La Ernaux que vemos en las imágenes, con sus vestidos setenteros y su larga melena es una mujer helada, escondida, empujada al fondo de esa matrioska y congelada ahí, justo en el centro. Una la ve y no puede evitar sentir cierto desasosiego. Ya sabemos cómo acaba la historia: se separó, escribió muchos libros, recibió el mayor reconocimiento literario. Y precisamente por eso es tan valioso el testimonio. Una Ernaux de 80 años que emprende el camino de vuelta a la mujer que fue y con honestidad, sin pudor, con toda la naturalidad del mundo y con la libertad aquella de la que hablaba Virginia Woolf —«si tenemos la costumbre de la libertad y la valentía de escribir exactamente lo que pensamos»— que se expone de esta manera como si viniera, más que del pasado, del futuro a advertirnos: «Detrás de la imagen de la joven madre anodina, no puedo evitar recordar a una mujer atormentada en secreto por la necesidad de escribir y, como anoté en mi diario, “de reunir todos los acontecimientos de mi vida en una novela, violenta y roja”». 

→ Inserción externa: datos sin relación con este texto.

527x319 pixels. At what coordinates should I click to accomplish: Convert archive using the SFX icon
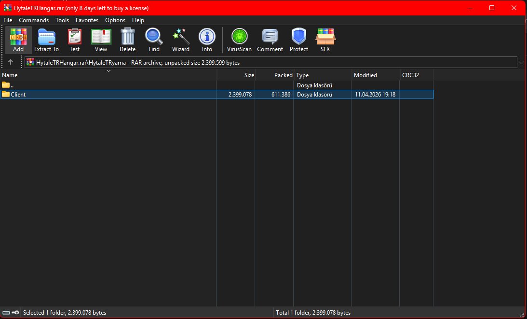(325, 40)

Annie Ernaux escribía en secreto. Nadie lo sabía. Ni su marido ni su madre ni sus hijos. Era una escritora pequeña, una escritora secreta, una impostora. En la pantalla, se ve a una Ernaux que pasea por el campo, que se asoma a una piscina, una mujer aparentemente, ¿feliz? Pero su voz le quita la máscara: «En la piscina pensaba en el manuscrito terminado que esperaba en el cajón del escritorio, esperaba que me salvase pero no sabía de qué». En ese momento, a sus 32 años, tenía guardado en un cajón el manuscrito de su primer libro Los armarios vacíos. Un día, decidió enviar el texto a Gallimard y la editorial lo publicó en la primavera de 1974. Poco después, escribió La mujer helada como una visionaria: la rabia de una mujer empujada al fondo de un matrimonio justo en el momento en que su matrimonio comenzaba a desintegrarse. «¿Pero qué historia se contó en este desfile de imágenes sin más sonido que el crepitar del proyector?», se pregunta Ernaux. «Se necesitaban palabras para dar sentido a este tiempo de silencio». Las palabras de una escritora que nunca más volvió a ser una mujer en silencio.